The trilogy of ‘Coin Collection’ albums that have established Spencer’s reputation as a purveyor of delightfully pastoral shades, is said to be concluding with this latest release. They have all featured music that shimmers with the radiance of dawn to dusk electric folk, originally patented around fifty to sixty years back, whilst magically shining with the gloss of a sound that is freshly minted. Their occasionally subdued tones and quiet-storm lightness of touch can underplay a little just how accomplished a musician Spencer is. Anyone who has heard the closing track on an album called ‘Echolalia,’ released last year where Spencer played as part of a loosely formed group, will need no convincing that he has a range way beyond the templates of these three albums. But much like another favourite musician of mine, Richard Thompson, witnessing him in action before your eyes indisputably demonstrates how little he showboats in the recording studio, focusing on the requirements of the music ahead of any self-aggrandisement. He switches between acoustic guitar and pedal steel throughout, also accompanying fellow traveller and Coin Collective cohort, Rich Ruth, in an opening set that casts a real Floydian ambience over the room with its velvety electronic repetitions.
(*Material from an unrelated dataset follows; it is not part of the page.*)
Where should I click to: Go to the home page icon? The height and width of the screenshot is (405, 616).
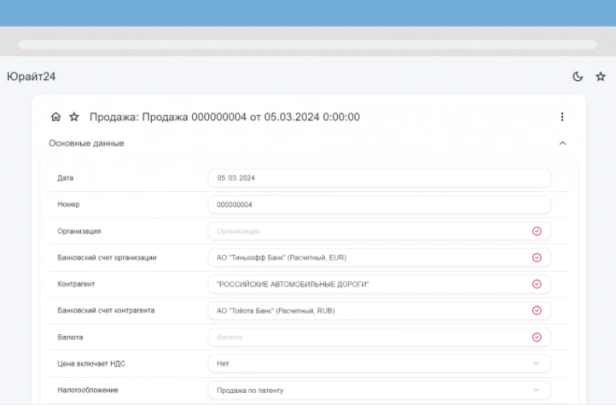click(x=55, y=118)
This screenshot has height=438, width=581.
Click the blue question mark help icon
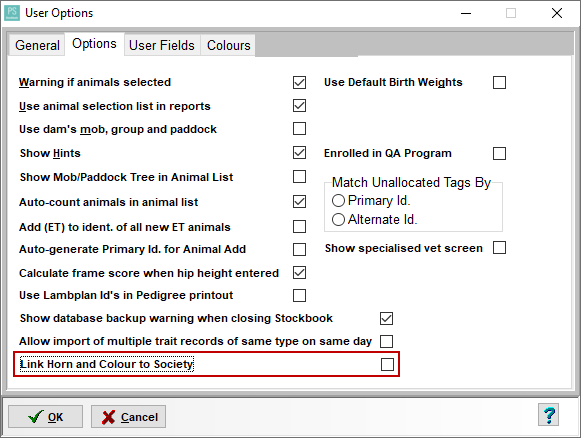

They are playing as a trio on this tour, the line up completed by Annie Williams on divine backing vocals and guitar; later when introducing them Spencer says they are people “I admire and think the world of” but listening to the way they embrace his music, it sounds like a feeling that runs both ways. During a cooly collected version of ‘Imminent Shadow,’ from the first album released in 2021, the floating sonic climate is brilliantly lacerated by brief flashes of electronic key noise from the hands of Rich. He really grabs hold of these songs and locks into the moments when a detonation from his box of audio wizardry can smash them open like a piñata. Annie too is utilised a lot more than merely for backing. Halfway through the set Spencer steps back, inviting Williams to take some lead vocals, firstly on a beautiful cover of a song called ‘The Mermaid.’ Annie tells us that Spencer had sent it to her before the tour and she sang it so much every day even her five-year-old would be humming it. That is no surprise for it is a hauntingly wonderous hymn, originally found on an ultra-obscure private pressing folk album from 1980 by Brenda Wootton on a label called Burlington. If this is in any way indicative of how deeply Spencer explores the folk backroads of Britain, I am mightily impressed. ‘The Mermaid’ is a highlight of the set and a fantastic discovery too.

Make no mistake though, Spencer Cullum’s music is the star of the show. I have greatly enjoyed his albums but have to say, immersing myself around these pieces in a live setting has taken them to the next level; I suspect this is where his work truly gets to thrive and grow. He has a charming Essex boy way about him too, joking that a track on the new album called ‘Easy Street’ sounds like the theme to the comedy ‘Only Fools And Horses.’ It is hardly anything like it but all the same, after planting the thought in my head it was hard to unhear the comparison. Later there is similarly good-natured badinage with the audience involving “super double thumbs up” approving acknowledgments and before a mesmeric take on ‘Gavon’s Eve,’ Spencer explains his reading the lyrics being down to forgetting them the day before, hampering Annie’s attempts to sing accompaniment while he “Bob Dylan’d it.” A spellbinding ‘Betwixt And Between,’ Ruth’s guitar blooming like acid‑tinged light, Annie’s vocals brushing the air with Pentangle’s ghost, ushers Cullum into the final stretch. By the end he looks replenished, almost reborn, and we are no less transformed. It is hard to believe another bank‑holiday weekend will ever close with such a sense of awakening, unless these same musicians return to this sanctuary once more.